[BEGIN TEXT EXTRACT]

In [1]:
!pip install geohash-hilbert

import functools
import geohash_hilbert as ghh
import numpy as np
import pandas as pd
import unittest

from tqdm.notebook import tqdm



# Gravitational model

We use Gravitional model described in _Введение в математическое моделирование транспортных потоков_ by _Гасников А.В._

Let both $s_i$ and $d_i$ be $w_i$.

In [2]:
class GravLawModel:
    def __init__(self, coords=('x', 'y'), weight='w', gamma=0.065, n_iter=5):
        self.coords_ = coords
        self.weight_ = weight
        self.gamma_ = gamma
        self.n_iter_ = n_iter
    
    def _l2_dist_matrix(self, df):
        '''
        Calculates l2 distance matrix between all pairs of points,
        given x, y column names.
        '''
        dist_squared = 0.
        for coord in self.coords_:
            x = df[coord].values[:, np.newaxis]
            dist_squared += np.square(x - x.T)
        return np.sqrt(dist_squared)
        
    def _f_matrix(self, df):
        '''
        Calculates so-called f, a transit preference matrix.
        '''
        return np.exp(-self.gamma_ * self._l2_dist_matrix(df))
    
    def _initial_rho(self):
        '''
        Calculates inital rho matrix.
        '''
        return self.w_.reshape(1, -1) * self.w_.reshape(-1, 1) * self.f_ / (
            self.w_.reshape(1, -1) * self.f_).sum(axis=1, keepdims=True)

[END TEXT EXTRACT]
[BEGIN DATA ROWS]

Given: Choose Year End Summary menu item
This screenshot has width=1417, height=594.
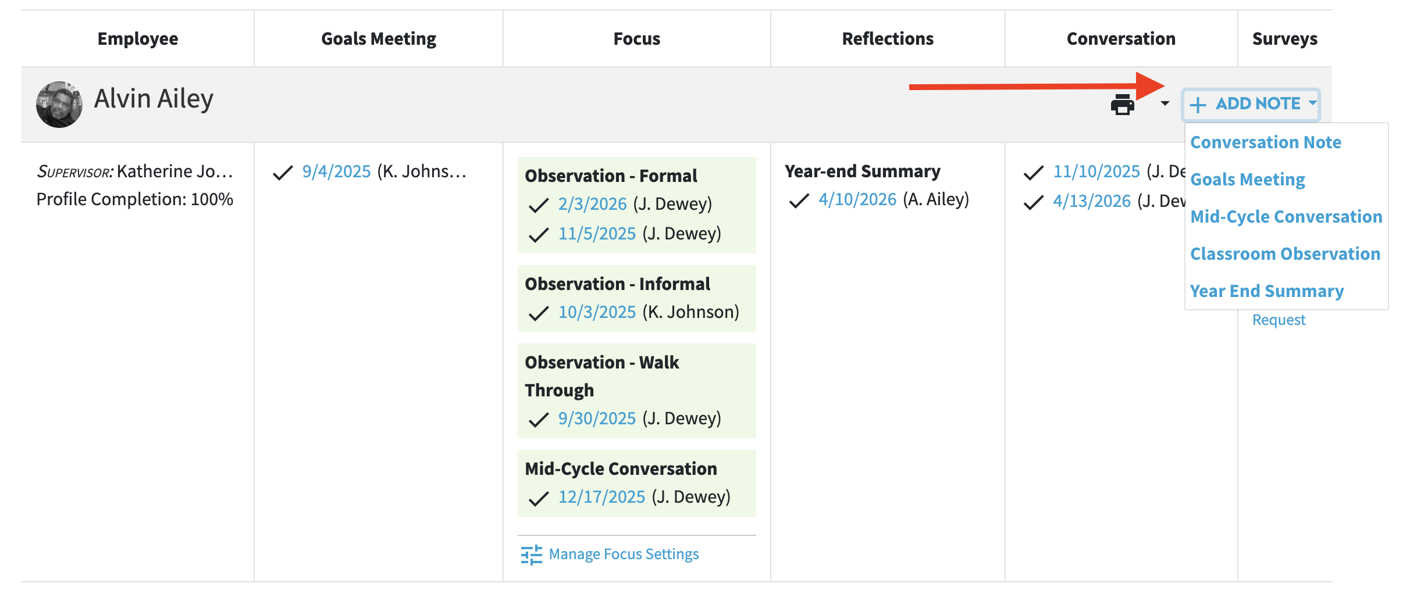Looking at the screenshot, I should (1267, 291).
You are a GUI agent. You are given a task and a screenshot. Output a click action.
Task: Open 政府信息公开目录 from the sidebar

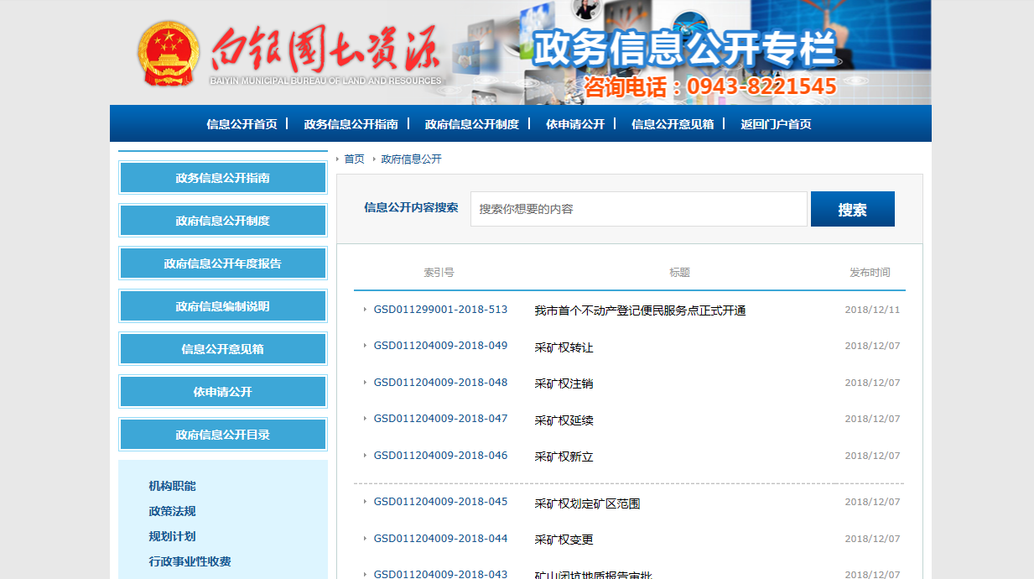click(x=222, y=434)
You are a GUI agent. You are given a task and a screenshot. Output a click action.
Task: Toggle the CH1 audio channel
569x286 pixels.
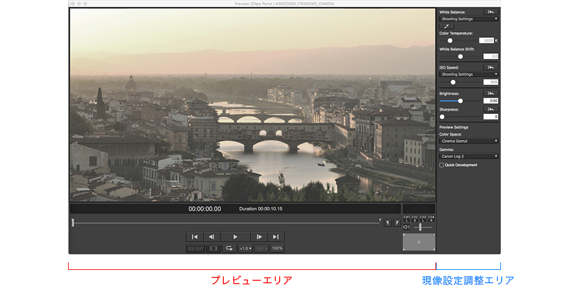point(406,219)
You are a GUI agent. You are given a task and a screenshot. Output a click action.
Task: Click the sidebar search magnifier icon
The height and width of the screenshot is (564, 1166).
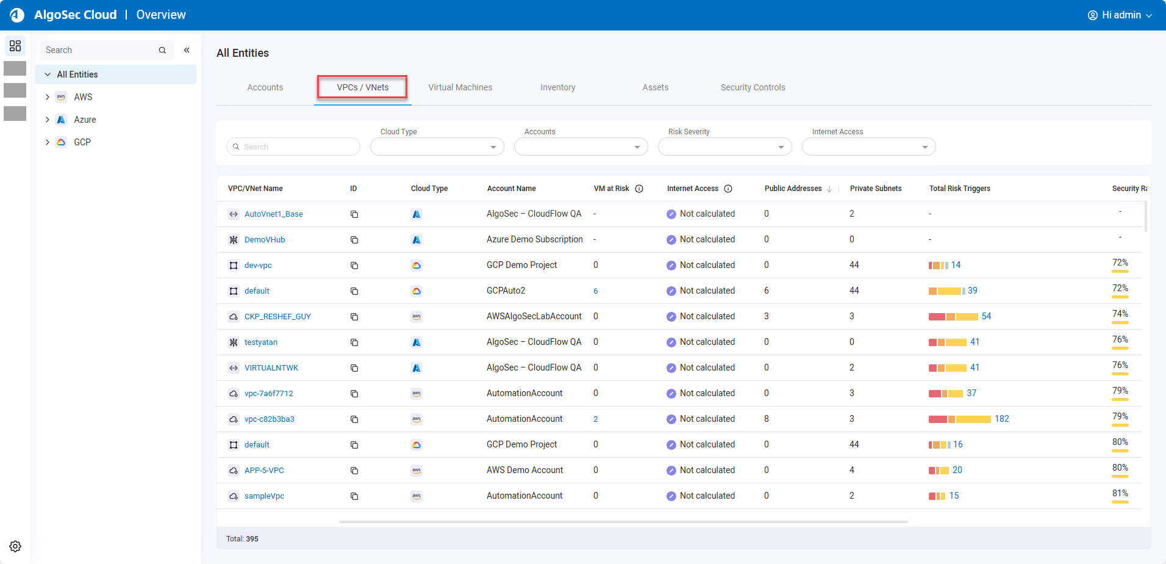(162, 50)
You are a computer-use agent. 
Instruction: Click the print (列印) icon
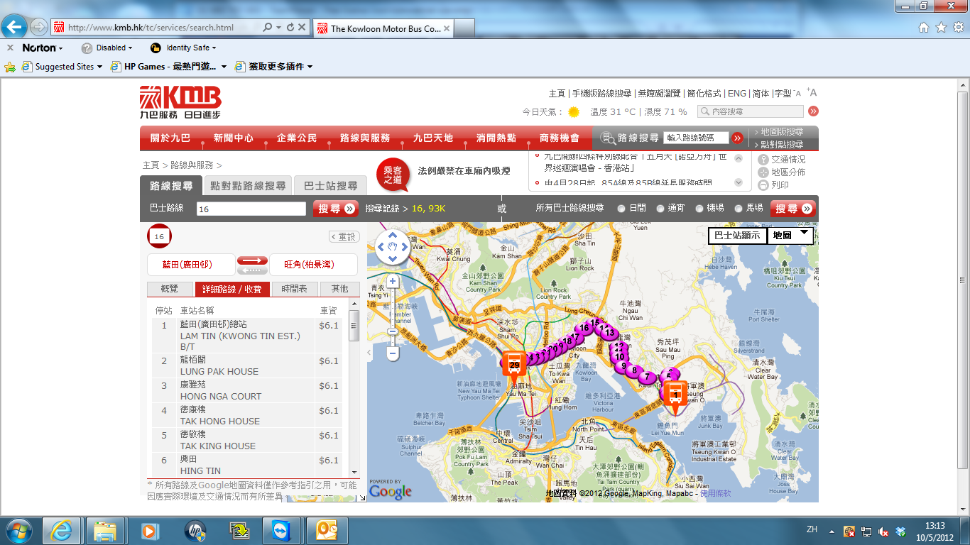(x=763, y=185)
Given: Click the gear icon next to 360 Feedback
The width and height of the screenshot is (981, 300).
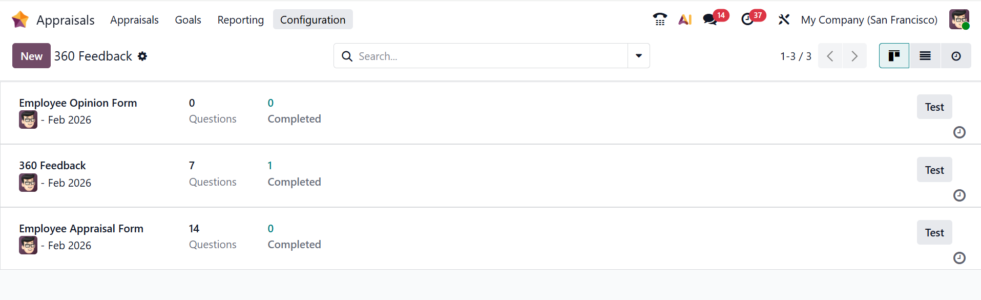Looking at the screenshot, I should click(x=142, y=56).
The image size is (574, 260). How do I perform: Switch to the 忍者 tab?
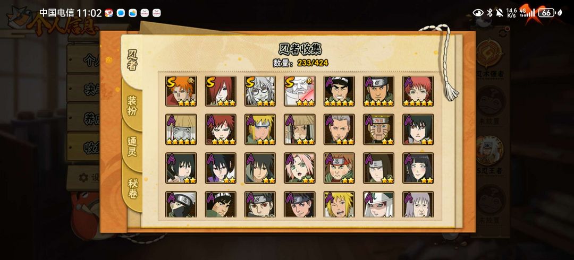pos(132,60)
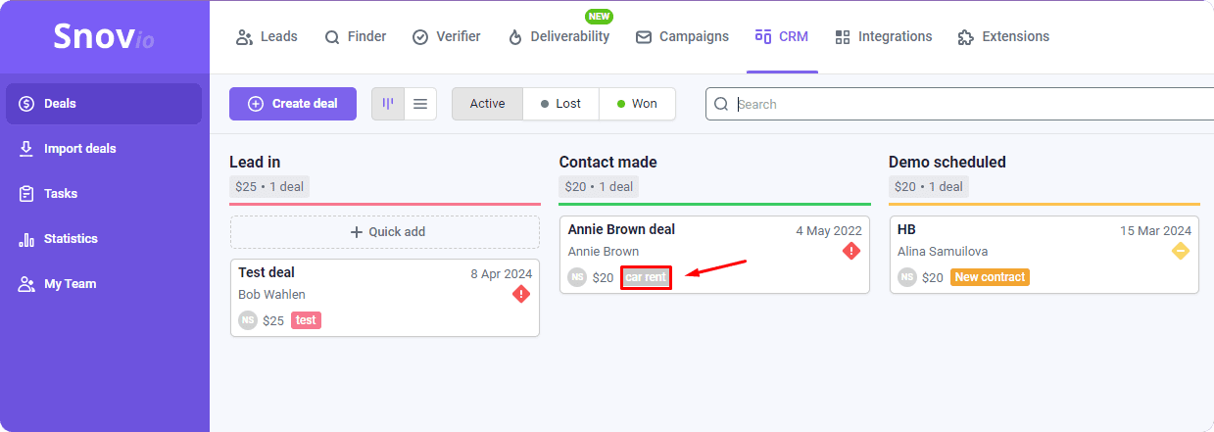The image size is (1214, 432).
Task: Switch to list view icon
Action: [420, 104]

[END DATA ROWS]
[BEGIN DATA ROWS]

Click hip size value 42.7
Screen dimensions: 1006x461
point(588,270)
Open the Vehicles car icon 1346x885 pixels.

[END DATA ROWS]
[BEGIN DATA ROWS]

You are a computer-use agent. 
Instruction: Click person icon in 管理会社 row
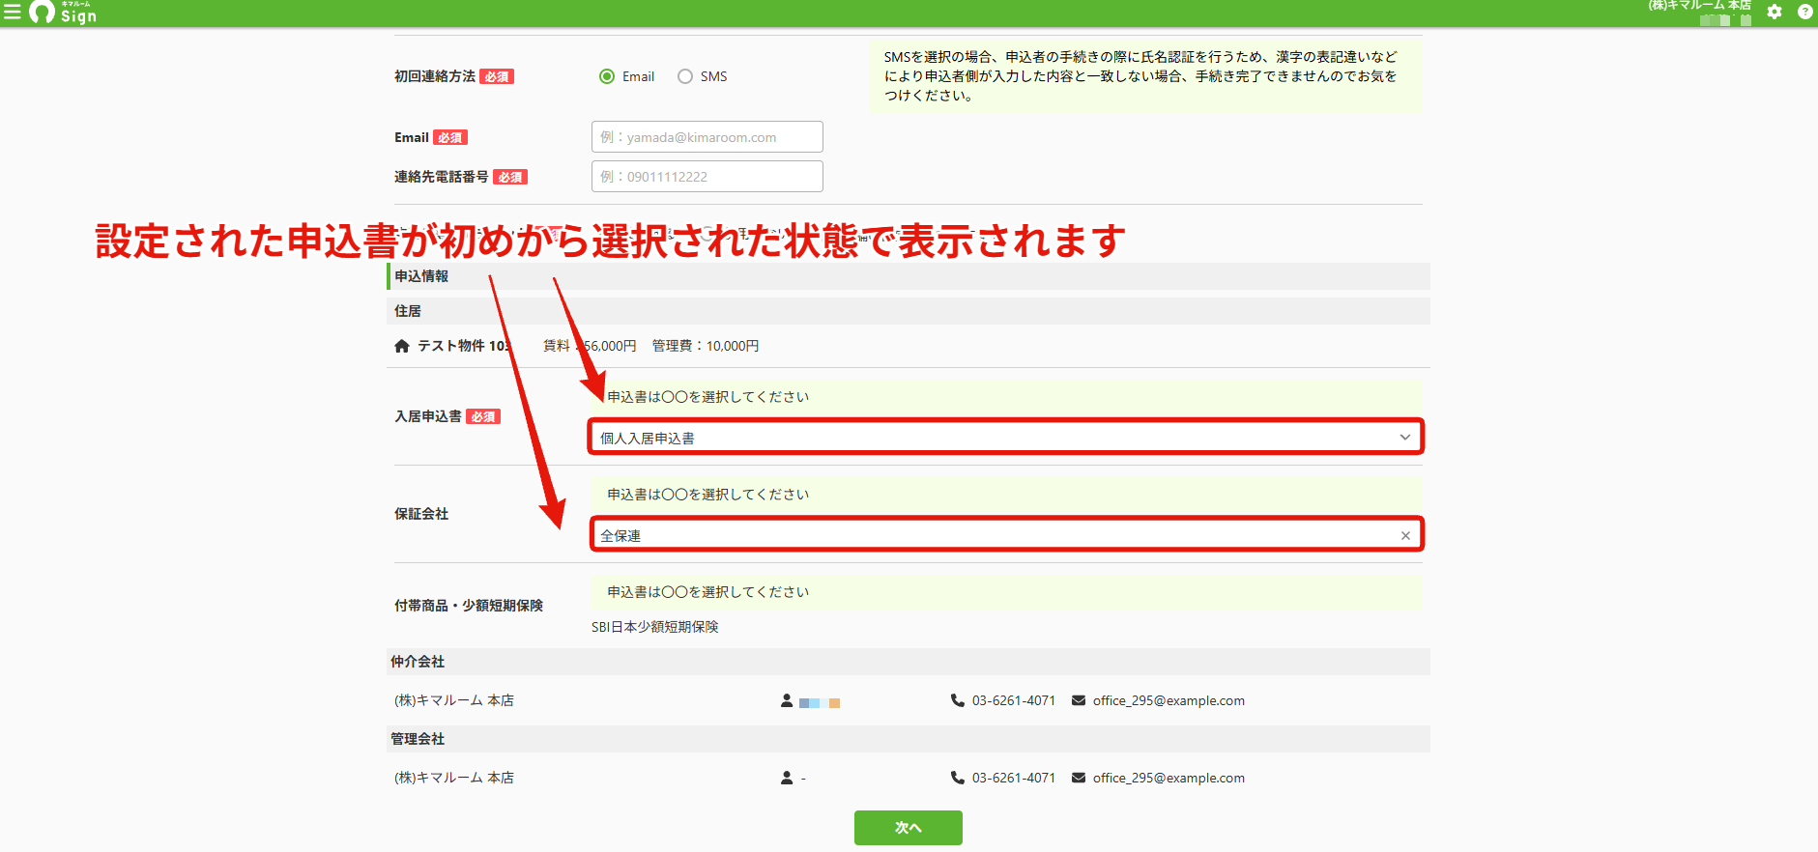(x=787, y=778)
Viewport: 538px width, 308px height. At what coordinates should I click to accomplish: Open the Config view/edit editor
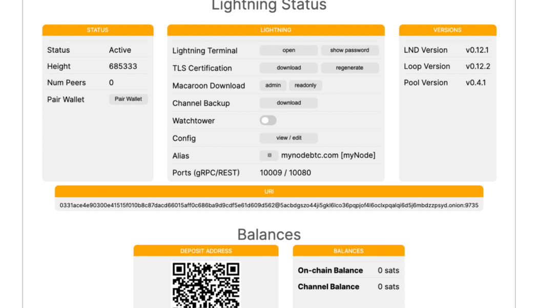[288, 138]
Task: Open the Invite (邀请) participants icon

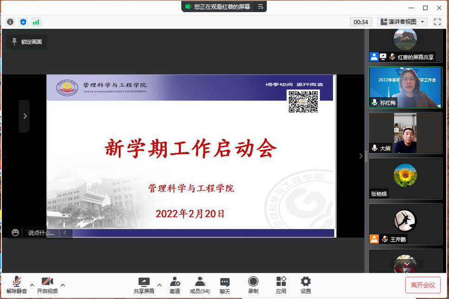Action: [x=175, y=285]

[END DATA ROWS]

→ AIM OF THE EXERCISE
Reproduce part of the notebook excerpt word for word, beginning at "from tqdm.notebook import" and stopping after "and $d_i$ be $w_i$.". The records have no connection to the notebook excerpt.

→ EXPECTED ANSWER
from tqdm.notebook import tqdm



# Gravitational model

We use Gravitional model described in _Введение в математическое моделирование транспортных потоков_ by _Гасников А.В._

Let both $s_i$ and $d_i$ be $w_i$.